- **Exercise**
Extract the lines from the first one in the records below through the line containing "You are a GUI", keeping both ends and leaving out any pictures.

Pixel coordinate grounding data
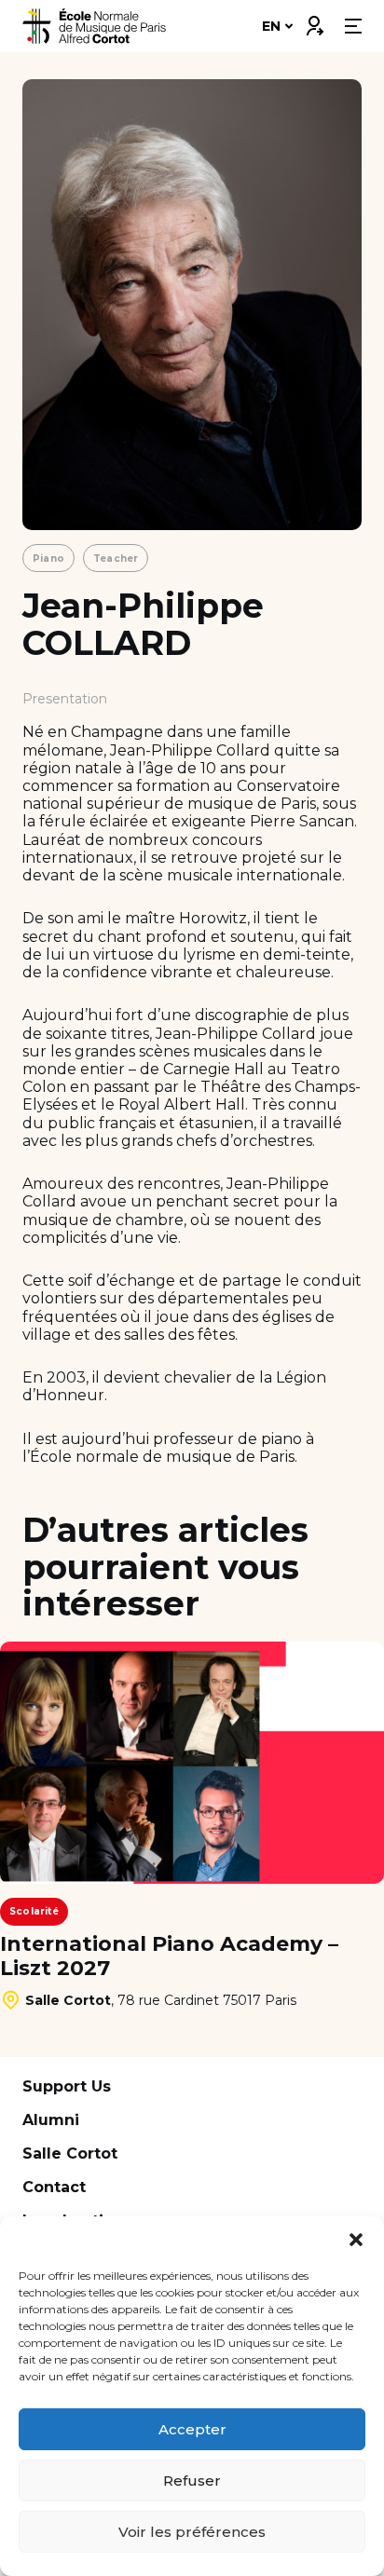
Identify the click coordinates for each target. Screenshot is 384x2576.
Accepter (192, 2429)
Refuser (192, 2480)
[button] (356, 2239)
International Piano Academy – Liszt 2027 (169, 1956)
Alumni (50, 2120)
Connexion (314, 21)
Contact (54, 2187)
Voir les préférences (192, 2532)
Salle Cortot (69, 2153)
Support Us (66, 2086)
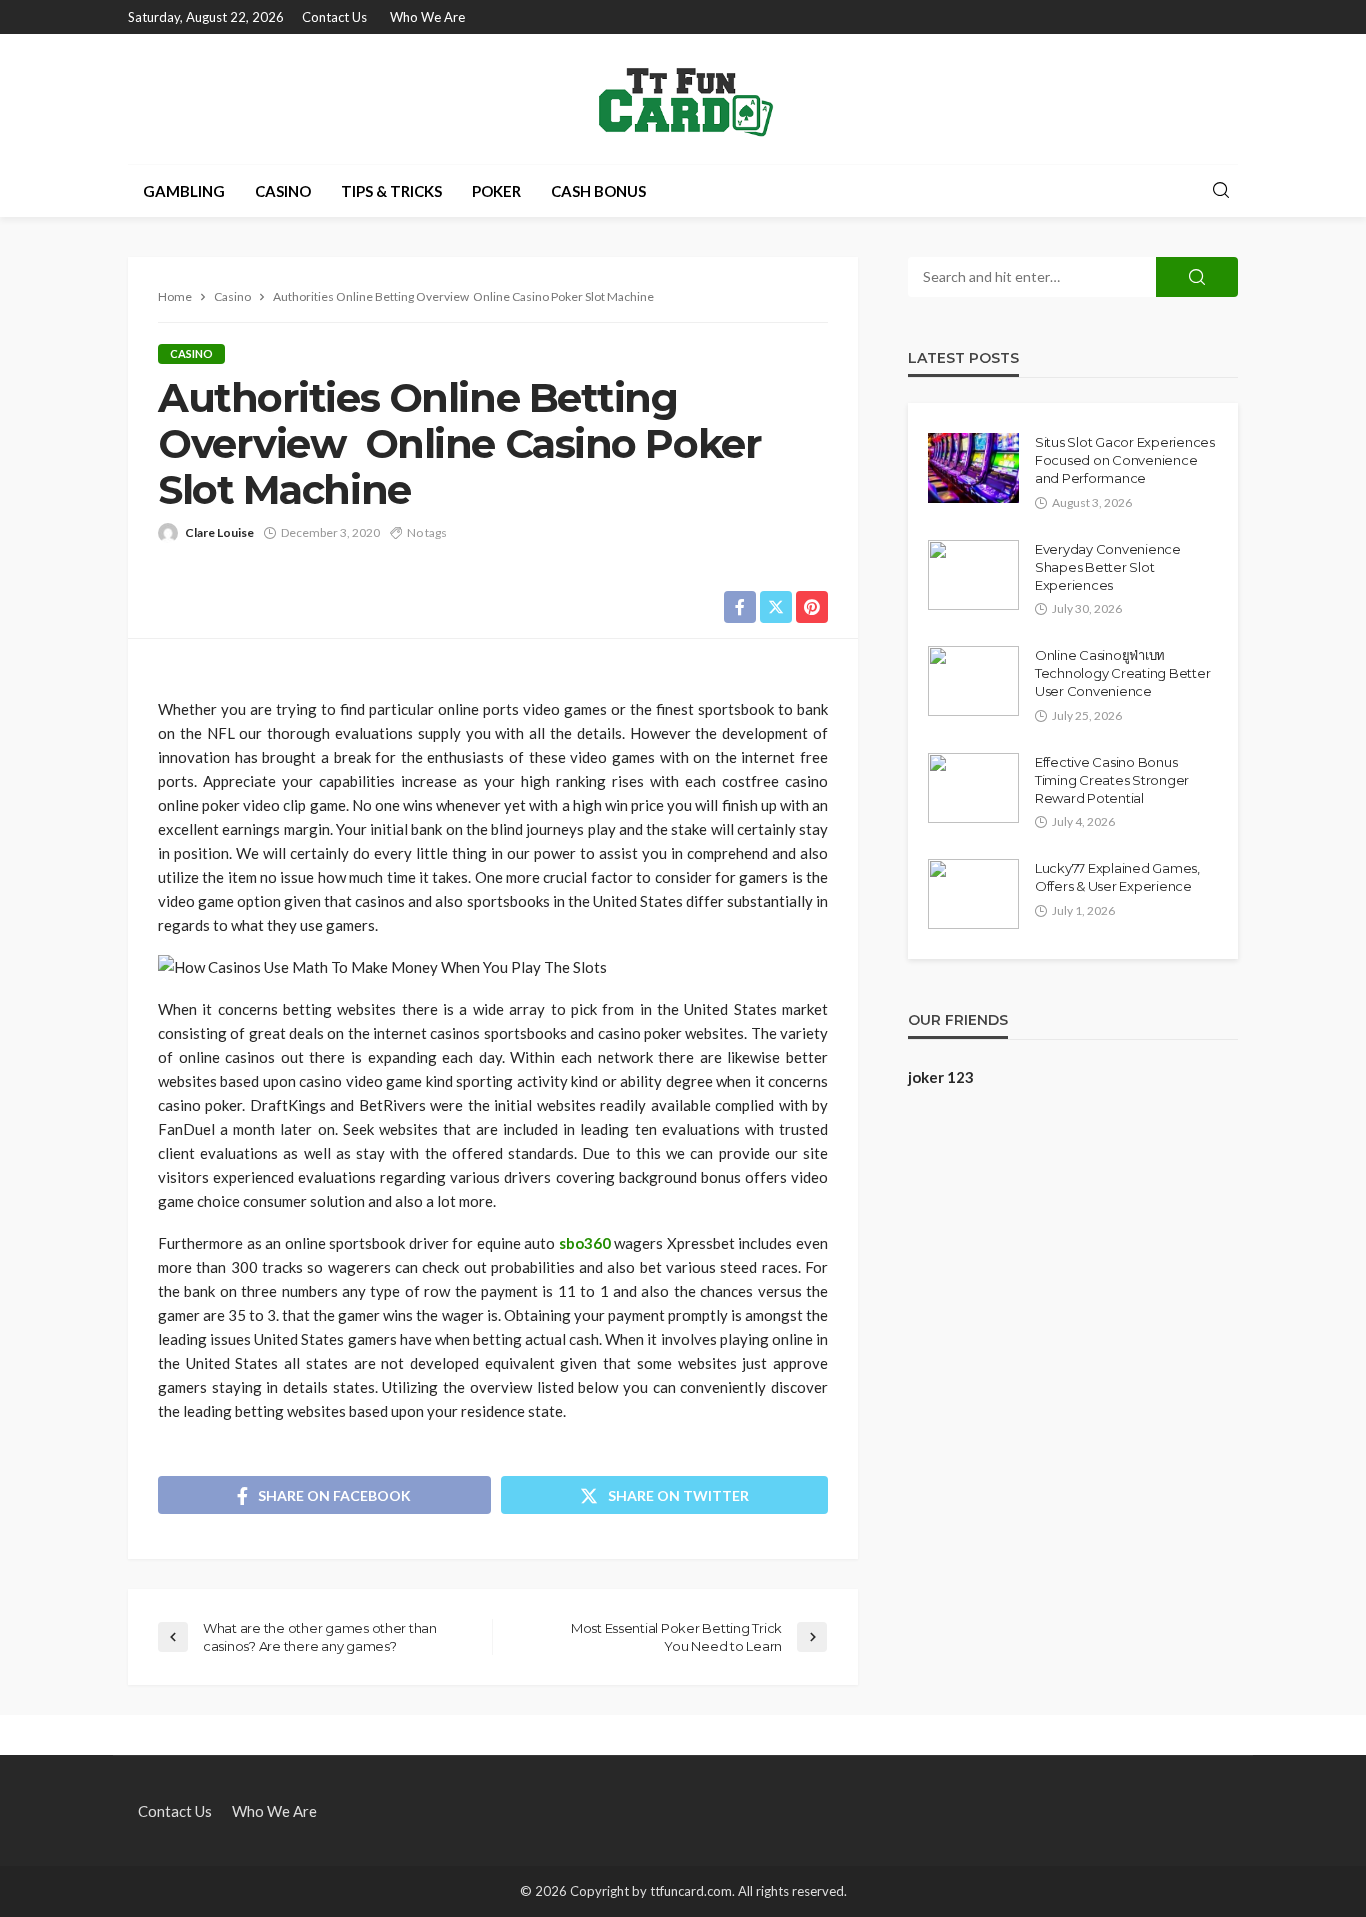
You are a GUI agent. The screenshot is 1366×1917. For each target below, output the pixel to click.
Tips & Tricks (391, 191)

- **Answer for this exercise**
Identify the click coordinates for each target. Screenshot is 384x2576.
Accepter (192, 2429)
Refuser (192, 2480)
[button] (356, 2239)
International Piano Academy – Liszt 2027 (169, 1956)
Alumni (50, 2120)
Connexion (314, 21)
Contact (54, 2187)
Voir les préférences (192, 2532)
Salle Cortot (69, 2153)
Support Us (66, 2086)
You are a GUI agent. The screenshot is 1366×1917. For each target below, output the pixel to click.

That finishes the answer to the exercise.